• Directions for this task:
Rewrite the records below, replacing "Añadir al carrito" with "Agregar al carrito" wherever it occurs and leaving everything else unchanged. Omit the pictures from your answer.

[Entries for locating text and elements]
++++++++

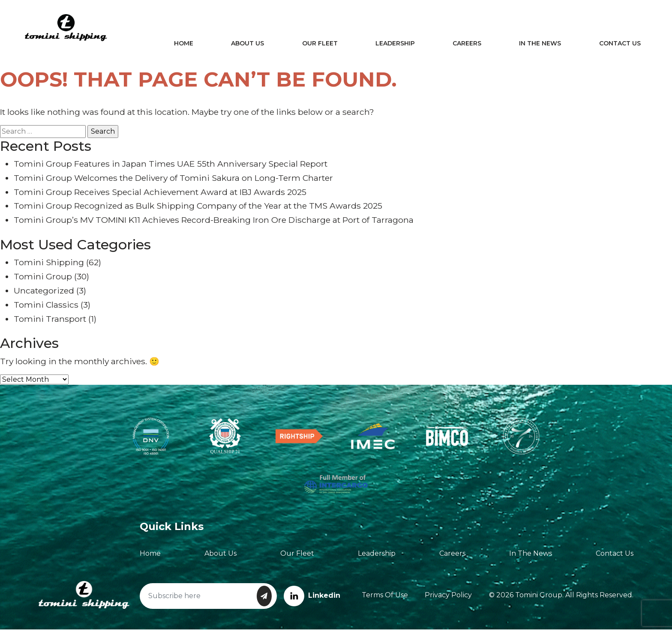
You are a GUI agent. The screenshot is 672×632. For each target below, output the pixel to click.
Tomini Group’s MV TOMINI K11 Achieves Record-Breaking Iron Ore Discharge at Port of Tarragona (213, 222)
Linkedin (312, 598)
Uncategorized (44, 293)
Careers (467, 45)
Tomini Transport (50, 321)
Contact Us (617, 45)
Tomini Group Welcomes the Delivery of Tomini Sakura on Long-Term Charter (173, 180)
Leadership (396, 45)
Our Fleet (322, 45)
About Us (252, 45)
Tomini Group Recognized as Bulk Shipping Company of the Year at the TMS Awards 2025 (198, 208)
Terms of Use (385, 597)
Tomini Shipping (49, 265)
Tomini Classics (46, 307)
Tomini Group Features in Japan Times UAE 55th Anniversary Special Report (171, 166)
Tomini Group (43, 279)
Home (189, 45)
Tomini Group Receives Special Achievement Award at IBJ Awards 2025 (160, 195)
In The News (539, 45)
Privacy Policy (448, 597)
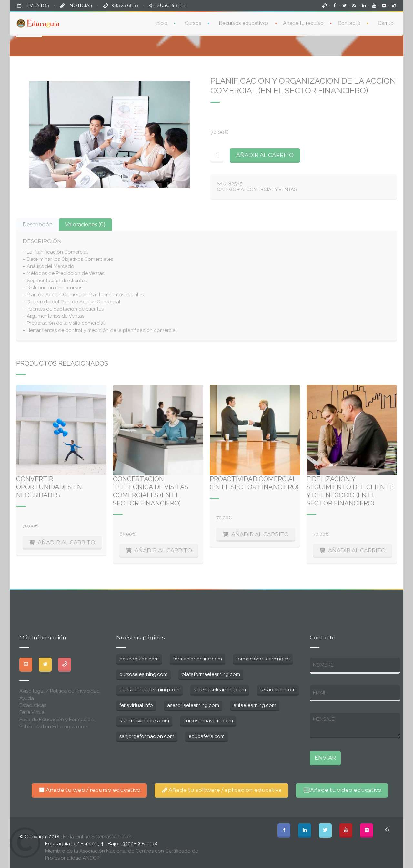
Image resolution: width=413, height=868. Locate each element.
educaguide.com (139, 659)
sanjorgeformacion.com (147, 736)
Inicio (161, 22)
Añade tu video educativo (342, 790)
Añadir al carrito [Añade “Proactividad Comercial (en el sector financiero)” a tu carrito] (260, 534)
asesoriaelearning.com (193, 705)
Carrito (386, 22)
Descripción (37, 224)
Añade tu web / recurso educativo (89, 790)
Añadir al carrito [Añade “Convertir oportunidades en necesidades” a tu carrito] (66, 542)
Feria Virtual (32, 712)
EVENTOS (37, 5)
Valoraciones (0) (85, 224)
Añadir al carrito (265, 155)
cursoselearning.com (143, 674)
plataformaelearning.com (211, 674)
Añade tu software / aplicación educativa (221, 790)
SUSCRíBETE (171, 5)
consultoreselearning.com (149, 690)
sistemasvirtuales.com (144, 721)
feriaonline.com (278, 690)
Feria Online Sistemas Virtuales (97, 837)
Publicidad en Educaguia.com (54, 726)
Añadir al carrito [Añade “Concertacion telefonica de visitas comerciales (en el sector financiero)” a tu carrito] (163, 550)
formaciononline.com (197, 659)
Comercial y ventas (272, 189)
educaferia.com (206, 736)
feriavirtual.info (136, 705)
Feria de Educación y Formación (56, 719)
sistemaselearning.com (220, 690)
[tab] (37, 224)
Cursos (193, 22)
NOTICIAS (80, 5)
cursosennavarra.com (208, 721)
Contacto (349, 22)
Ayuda (27, 698)
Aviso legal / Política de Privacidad (59, 691)
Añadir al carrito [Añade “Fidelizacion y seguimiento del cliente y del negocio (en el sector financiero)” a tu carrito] (357, 550)
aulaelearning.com (255, 705)
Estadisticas (33, 705)
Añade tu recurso (303, 22)
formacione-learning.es (263, 659)
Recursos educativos (244, 22)
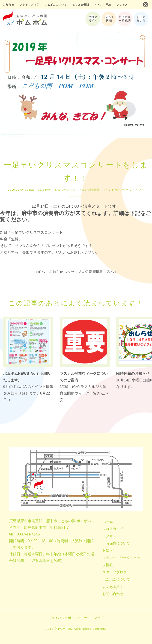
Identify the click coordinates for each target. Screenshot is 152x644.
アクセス (109, 536)
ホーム (108, 521)
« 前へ (40, 272)
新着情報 (94, 190)
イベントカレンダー (116, 190)
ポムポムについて (116, 579)
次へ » (112, 272)
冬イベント (137, 190)
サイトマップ (94, 618)
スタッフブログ (77, 190)
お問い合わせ (113, 594)
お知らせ (60, 190)
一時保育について (116, 543)
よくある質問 (113, 586)
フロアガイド (113, 529)
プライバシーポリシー (64, 618)
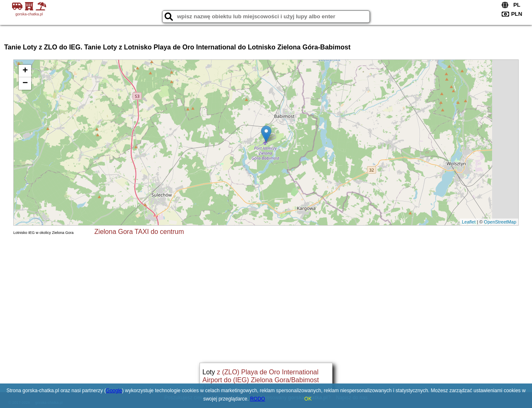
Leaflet (468, 222)
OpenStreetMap (500, 222)
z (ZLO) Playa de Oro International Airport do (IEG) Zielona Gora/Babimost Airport (261, 380)
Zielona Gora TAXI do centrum (139, 231)
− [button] (25, 84)
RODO (258, 399)
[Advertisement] (266, 298)
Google (114, 391)
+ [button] (25, 71)
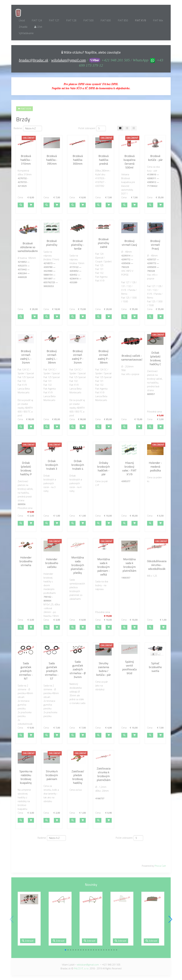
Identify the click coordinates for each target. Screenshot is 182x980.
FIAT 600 (105, 20)
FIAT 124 (37, 20)
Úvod (22, 20)
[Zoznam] (134, 128)
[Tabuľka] (120, 128)
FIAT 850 (123, 20)
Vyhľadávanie (26, 33)
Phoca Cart (160, 866)
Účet (38, 27)
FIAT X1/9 (140, 20)
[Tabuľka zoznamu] (127, 128)
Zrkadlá (23, 27)
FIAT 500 (88, 20)
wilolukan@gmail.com (68, 60)
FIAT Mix (158, 20)
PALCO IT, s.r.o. (81, 969)
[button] (21, 205)
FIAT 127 (54, 20)
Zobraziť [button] (28, 941)
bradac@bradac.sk (33, 60)
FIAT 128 (71, 20)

++++++++

• Exercise output:
You are a GUI agent. The screenshot is 672×632. For each target below, output the pixel to click.
Tomini Group’s MV TOMINI K11 Achieves Record-Breaking Iron Ore Discharge at Port of Tarragona (213, 222)
Linkedin (312, 598)
Uncategorized (44, 293)
Careers (467, 45)
Tomini Transport (50, 321)
Contact Us (617, 45)
Tomini Group Welcomes the Delivery of Tomini Sakura on Long-Term Charter (173, 180)
Leadership (396, 45)
Our Fleet (322, 45)
About Us (252, 45)
Tomini Group Recognized as Bulk Shipping Company of the Year at the TMS Awards 2025 (198, 208)
Terms of Use (385, 597)
Tomini Shipping (49, 265)
Tomini Classics (46, 307)
Tomini Group Features in Japan Times UAE 55th Anniversary Special Report (171, 166)
Tomini Group (43, 279)
Home (189, 45)
Tomini Group Receives Special Achievement Award at IBJ Awards 2025 (160, 195)
In The News (539, 45)
Privacy Policy (448, 597)
Image resolution: width=413, height=868. Locate each element.
educaguide.com (139, 659)
sanjorgeformacion.com (147, 736)
Inicio (161, 22)
Añade tu video educativo (342, 790)
Agregar al carrito [Añade “Proactividad Comercial (en el sector financiero)” a tu carrito] (260, 534)
asesoriaelearning.com (193, 705)
Carrito (386, 22)
Descripción (37, 224)
Añade tu web / recurso educativo (89, 790)
Agregar al carrito [Añade “Convertir oportunidades en necesidades” a tu carrito] (66, 542)
Feria Virtual (32, 712)
EVENTOS (37, 5)
Valoraciones (0) (85, 224)
Agregar al carrito (265, 155)
cursoselearning.com (143, 674)
plataformaelearning.com (211, 674)
Añade tu software / aplicación educativa (221, 790)
SUSCRíBETE (171, 5)
consultoreselearning.com (149, 690)
sistemasvirtuales.com (144, 721)
feriaonline.com (278, 690)
Feria Online Sistemas Virtuales (97, 837)
Publicidad en Educaguia.com (54, 726)
Agregar al carrito [Añade “Concertacion telefonica de visitas comerciales (en el sector financiero)” a tu carrito] (163, 550)
formaciononline.com (197, 659)
Comercial y ventas (272, 189)
educaferia.com (206, 736)
feriavirtual.info (136, 705)
Feria de Educación y Formación (56, 719)
sistemaselearning.com (220, 690)
[tab] (37, 224)
Cursos (193, 22)
NOTICIAS (80, 5)
cursosennavarra.com (208, 721)
Contacto (349, 22)
Ayuda (27, 698)
Aviso legal / Política de Privacidad (59, 691)
Agregar al carrito [Añade “Fidelizacion y seguimiento del cliente y del negocio (en el sector financiero)” a tu carrito] (357, 550)
aulaelearning.com (255, 705)
Estadisticas (33, 705)
Añade tu recurso (303, 22)
formacione-learning.es (263, 659)
Recursos educativos (244, 22)
Identify the click coordinates for each target. Screenshot is 152x644.
アクセス (109, 536)
ホーム (108, 521)
« 前へ (40, 272)
新着情報 (94, 190)
イベントカレンダー (116, 190)
ポムポムについて (116, 579)
次へ » (112, 272)
冬イベント (137, 190)
サイトマップ (94, 618)
スタッフブログ (77, 190)
お問い合わせ (113, 594)
お知らせ (60, 190)
一時保育について (116, 543)
よくある質問 (113, 586)
フロアガイド (113, 529)
プライバシーポリシー (64, 618)
Leaflet (468, 222)
OpenStreetMap (500, 222)
z (ZLO) Playa de Oro International Airport do (IEG) Zielona Gora/Babimost Airport (261, 380)
Zielona Gora TAXI do centrum (139, 231)
− [button] (25, 84)
RODO (258, 399)
[Advertisement] (266, 298)
Google (114, 391)
+ [button] (25, 71)
Identify the click coordinates for each target. Screenshot is 182x980.
FIAT 600 (105, 20)
FIAT 124 (37, 20)
Úvod (22, 20)
[Zoznam] (134, 128)
[Tabuľka] (120, 128)
FIAT 850 (123, 20)
Vyhľadávanie (26, 33)
Phoca Cart (160, 866)
Účet (38, 27)
FIAT X1/9 (140, 20)
[Tabuľka zoznamu] (127, 128)
Zrkadlá (23, 27)
FIAT 500 (88, 20)
wilolukan@gmail.com (68, 60)
FIAT Mix (158, 20)
PALCO IT, s.r.o. (81, 969)
[button] (21, 205)
FIAT 127 (54, 20)
Zobraziť [button] (28, 941)
bradac@bradac.sk (33, 60)
FIAT 128 (71, 20)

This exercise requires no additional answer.